In a video posted on Twitter by Libs of TikTok, a woman claiming to be a teacher said that her entire classroom of second graders switched pronouns after one student came forward.
"One of my students felt safe enough to share his pronouns with me," the teacher said. "And when he did so, once the class knew that I knew, they all switched pronouns."
She then revealed that "they're second graders."
"I'm torn between being really, really happy to be a safe space, and just absolutely furious that an entire group of second graders has to keep this secret from not safe people," the teacher said, referring to the students' parents.
"Why are kids feeling unsafe?" she continued. "And furthermore, why does everyone talk about 'How are the kids going to understand?' The kids ... understand it. It's easy for them."
"It's the adults who have all of the frigging issues and hang-ups," she added. "The kids are fine."
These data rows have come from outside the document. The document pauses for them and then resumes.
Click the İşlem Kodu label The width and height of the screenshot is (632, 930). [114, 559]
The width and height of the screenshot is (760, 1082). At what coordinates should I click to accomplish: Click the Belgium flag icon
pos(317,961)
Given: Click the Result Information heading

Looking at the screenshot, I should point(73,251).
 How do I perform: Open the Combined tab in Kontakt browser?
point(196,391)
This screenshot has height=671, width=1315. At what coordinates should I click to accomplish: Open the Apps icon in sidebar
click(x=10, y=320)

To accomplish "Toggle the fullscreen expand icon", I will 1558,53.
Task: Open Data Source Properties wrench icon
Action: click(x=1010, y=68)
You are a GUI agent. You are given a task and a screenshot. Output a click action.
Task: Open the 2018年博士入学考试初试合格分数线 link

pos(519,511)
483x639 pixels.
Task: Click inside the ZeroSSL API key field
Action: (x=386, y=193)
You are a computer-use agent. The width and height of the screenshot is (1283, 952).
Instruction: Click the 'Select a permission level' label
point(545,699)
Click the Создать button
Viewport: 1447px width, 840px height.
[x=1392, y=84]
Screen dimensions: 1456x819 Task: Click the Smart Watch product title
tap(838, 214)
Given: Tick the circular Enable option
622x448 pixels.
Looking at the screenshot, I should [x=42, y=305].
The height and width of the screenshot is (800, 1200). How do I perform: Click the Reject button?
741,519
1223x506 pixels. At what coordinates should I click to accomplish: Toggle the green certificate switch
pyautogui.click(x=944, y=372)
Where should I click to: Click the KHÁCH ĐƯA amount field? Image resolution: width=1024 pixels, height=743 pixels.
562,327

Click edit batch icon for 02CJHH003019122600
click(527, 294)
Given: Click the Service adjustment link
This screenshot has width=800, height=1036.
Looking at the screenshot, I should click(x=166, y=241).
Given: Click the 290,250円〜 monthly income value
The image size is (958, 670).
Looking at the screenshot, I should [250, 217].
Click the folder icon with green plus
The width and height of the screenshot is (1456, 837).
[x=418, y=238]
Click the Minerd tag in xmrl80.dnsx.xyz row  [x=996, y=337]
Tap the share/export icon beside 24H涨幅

Some users weren't convinced the children's alleged pronoun switch was legitimate, however.
"I'm calling this utter BS," one person wrote in the comments. "Kids don't think of that stuff at that age. They mimic what they are fed. An entire class changed pronouns. My daughter was a cat for over a year."
Building on that comment, another said, "A cat would be nice. My daughter was a velociraptor."
The video comes amid a push in schools throughout the country to hide students' pronoun, gender or sexuality changes from parents, either personally in the classroom or through plans enacted by school districts.
A teacher in Round Rock Independent School District in Texas told the Daily Caller that she was not supposed to inform parents if a student revealed they identify as non-binary or transgender.
"The first time I was asked by a student to refer to themselves by a different gender, a different name and different pronouns I went to my principal and counselor for help. I have never received an email like that," she told the Caller. "I asked if I could contact the parents first to make sure that they were aware of this because I would want to know as a parent.
"They told me 'no,' that the child could get beat and maybe not be accepted by their family," the teacher continued. "I was to accept and comply. I cried in my classroom. I cried all the way home. That was two years ago."
Last August, the Loudoun County School Board in Virginia approved a policy that requires teachers, faculty and staff to refer to students by their preferred names and pronouns, according to CNN.
The new policy also requires that all school mental health professionals undergo "training on topics relating to LGBTQ+ students, including procedures for preventing and responding to bullying, harassment and discrimination based on gender identity/expression."